■ What is needed ■
Look through the listing below, and wherever a line has the string "computer", copy it.

■ Data extracts ■
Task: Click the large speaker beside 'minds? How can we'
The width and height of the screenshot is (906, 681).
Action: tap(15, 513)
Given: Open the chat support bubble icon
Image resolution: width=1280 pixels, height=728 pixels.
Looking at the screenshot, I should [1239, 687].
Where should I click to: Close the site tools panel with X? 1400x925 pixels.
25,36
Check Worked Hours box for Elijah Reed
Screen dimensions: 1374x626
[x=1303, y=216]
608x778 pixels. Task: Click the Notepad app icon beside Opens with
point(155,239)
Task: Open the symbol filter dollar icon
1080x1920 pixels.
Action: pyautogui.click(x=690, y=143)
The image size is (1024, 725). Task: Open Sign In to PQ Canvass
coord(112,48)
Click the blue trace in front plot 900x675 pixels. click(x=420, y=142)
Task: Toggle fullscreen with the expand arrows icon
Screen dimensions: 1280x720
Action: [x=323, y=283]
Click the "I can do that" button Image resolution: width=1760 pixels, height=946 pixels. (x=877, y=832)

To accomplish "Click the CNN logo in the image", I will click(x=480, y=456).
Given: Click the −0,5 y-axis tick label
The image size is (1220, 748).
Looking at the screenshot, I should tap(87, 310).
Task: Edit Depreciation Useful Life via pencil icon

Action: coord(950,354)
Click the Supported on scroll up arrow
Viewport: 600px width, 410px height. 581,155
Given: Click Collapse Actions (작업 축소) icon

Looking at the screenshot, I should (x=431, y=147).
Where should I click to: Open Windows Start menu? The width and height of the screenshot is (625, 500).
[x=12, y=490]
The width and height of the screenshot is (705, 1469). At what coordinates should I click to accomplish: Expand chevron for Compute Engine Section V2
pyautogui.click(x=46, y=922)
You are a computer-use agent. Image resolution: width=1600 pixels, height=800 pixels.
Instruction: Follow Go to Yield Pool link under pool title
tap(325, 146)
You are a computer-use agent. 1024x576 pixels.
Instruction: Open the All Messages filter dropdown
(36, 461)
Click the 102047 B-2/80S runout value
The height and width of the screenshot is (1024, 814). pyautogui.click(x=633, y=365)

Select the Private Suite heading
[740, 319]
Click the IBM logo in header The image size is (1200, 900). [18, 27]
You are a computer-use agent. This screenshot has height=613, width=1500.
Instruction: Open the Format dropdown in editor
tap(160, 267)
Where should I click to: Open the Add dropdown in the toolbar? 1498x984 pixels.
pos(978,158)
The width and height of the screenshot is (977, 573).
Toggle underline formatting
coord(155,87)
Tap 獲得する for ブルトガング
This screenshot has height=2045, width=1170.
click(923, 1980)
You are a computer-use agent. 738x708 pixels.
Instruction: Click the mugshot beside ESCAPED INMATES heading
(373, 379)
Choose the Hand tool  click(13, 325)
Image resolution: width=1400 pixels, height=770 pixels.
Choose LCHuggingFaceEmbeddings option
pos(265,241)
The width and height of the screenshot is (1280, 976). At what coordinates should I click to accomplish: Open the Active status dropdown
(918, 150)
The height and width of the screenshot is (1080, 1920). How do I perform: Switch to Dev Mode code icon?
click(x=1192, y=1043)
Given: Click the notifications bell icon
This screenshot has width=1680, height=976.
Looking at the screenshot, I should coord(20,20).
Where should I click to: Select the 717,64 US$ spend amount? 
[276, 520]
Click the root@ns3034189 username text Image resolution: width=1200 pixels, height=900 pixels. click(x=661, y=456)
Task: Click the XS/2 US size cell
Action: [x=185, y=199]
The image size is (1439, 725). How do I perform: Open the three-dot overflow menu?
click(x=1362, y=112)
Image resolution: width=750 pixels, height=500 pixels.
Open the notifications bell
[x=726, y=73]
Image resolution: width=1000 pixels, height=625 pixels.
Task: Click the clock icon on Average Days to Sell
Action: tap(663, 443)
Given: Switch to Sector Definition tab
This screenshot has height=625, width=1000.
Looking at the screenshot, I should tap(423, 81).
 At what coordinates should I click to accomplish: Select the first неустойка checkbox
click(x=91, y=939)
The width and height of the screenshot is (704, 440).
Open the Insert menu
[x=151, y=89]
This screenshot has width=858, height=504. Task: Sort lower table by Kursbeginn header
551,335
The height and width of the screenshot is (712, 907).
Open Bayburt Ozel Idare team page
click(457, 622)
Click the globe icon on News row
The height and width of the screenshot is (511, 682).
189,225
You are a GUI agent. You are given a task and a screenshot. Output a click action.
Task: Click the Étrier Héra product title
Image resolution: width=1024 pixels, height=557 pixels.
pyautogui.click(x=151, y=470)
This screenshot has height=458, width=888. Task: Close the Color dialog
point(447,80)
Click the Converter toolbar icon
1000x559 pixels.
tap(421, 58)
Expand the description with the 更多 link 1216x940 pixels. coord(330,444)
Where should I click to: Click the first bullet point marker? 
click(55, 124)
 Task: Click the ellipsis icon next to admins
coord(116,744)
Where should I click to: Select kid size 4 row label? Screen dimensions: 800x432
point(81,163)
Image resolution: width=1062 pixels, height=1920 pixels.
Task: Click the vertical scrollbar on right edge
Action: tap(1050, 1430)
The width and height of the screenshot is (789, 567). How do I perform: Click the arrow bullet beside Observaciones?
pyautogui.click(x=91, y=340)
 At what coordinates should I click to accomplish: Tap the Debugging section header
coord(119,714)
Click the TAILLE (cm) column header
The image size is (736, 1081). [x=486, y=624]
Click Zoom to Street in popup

■ Response to this task ■
You are a computer-use agent. Image resolution: width=1600 pixels, height=800 pixels.
You are a computer-use agent. 1024x576 pixels.
You are a computer-use agent. This screenshot has height=613, width=1500.
You are a computer-use agent. 738x708 pixels.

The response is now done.